Extracted data entries:
———
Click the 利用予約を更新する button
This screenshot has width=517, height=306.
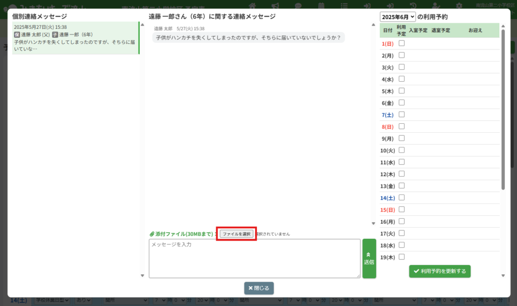(x=440, y=271)
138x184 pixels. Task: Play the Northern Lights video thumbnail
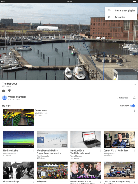pyautogui.click(x=19, y=139)
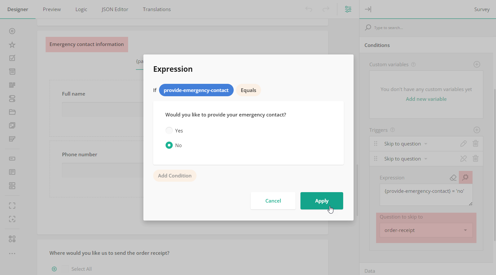
Task: Apply the expression changes
Action: click(322, 201)
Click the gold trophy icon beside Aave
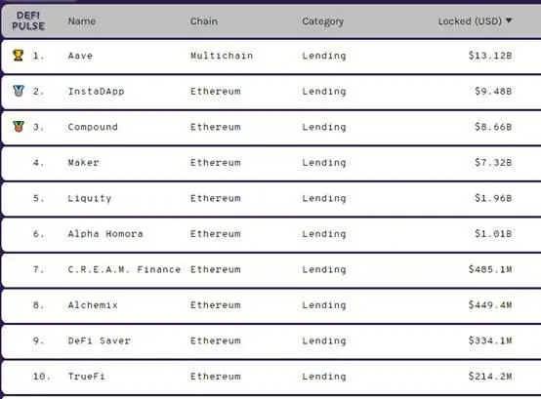Image resolution: width=541 pixels, height=399 pixels. click(x=18, y=56)
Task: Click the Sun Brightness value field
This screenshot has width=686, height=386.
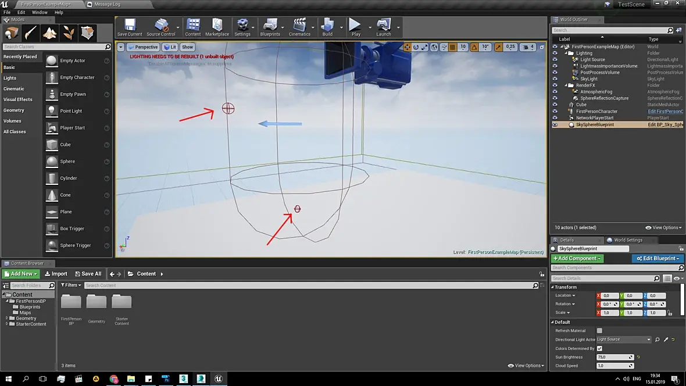Action: click(x=614, y=357)
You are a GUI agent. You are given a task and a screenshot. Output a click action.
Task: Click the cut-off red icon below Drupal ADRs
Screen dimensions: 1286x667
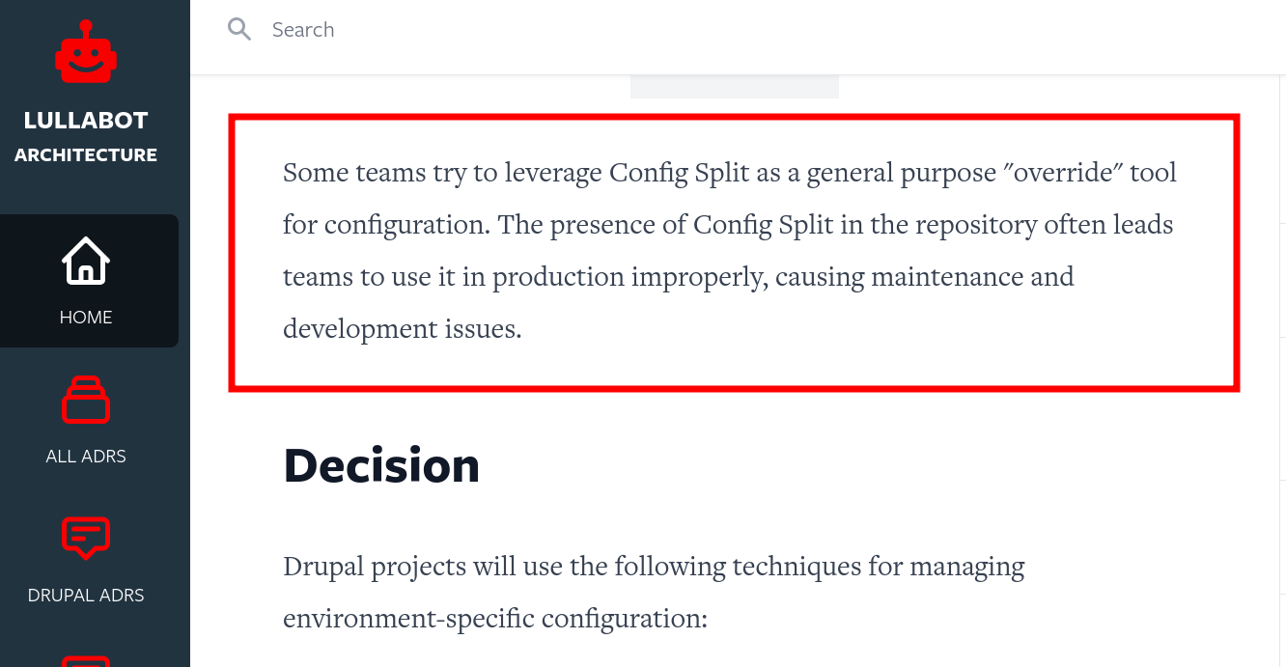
———
## [Problem to work on]
Repeat the data exactly as given. Keep every picture out of the copy.

## [Problem solution]
Click the 利用予約を更新する button
This screenshot has width=517, height=306.
(x=440, y=271)
138x184 pixels. Task: Play the Northern Lights video thumbnail
pyautogui.click(x=19, y=139)
Task: Apply the expression changes
Action: click(322, 201)
Click the gold trophy icon beside Aave
Image resolution: width=541 pixels, height=399 pixels. click(x=18, y=56)
Task: Click the Sun Brightness value field
This screenshot has width=686, height=386.
Action: click(x=614, y=357)
You are a GUI agent. You are given a task and a screenshot. Output a click action.
Task: Click the cut-off red icon below Drupal ADRs
Screen dimensions: 1286x667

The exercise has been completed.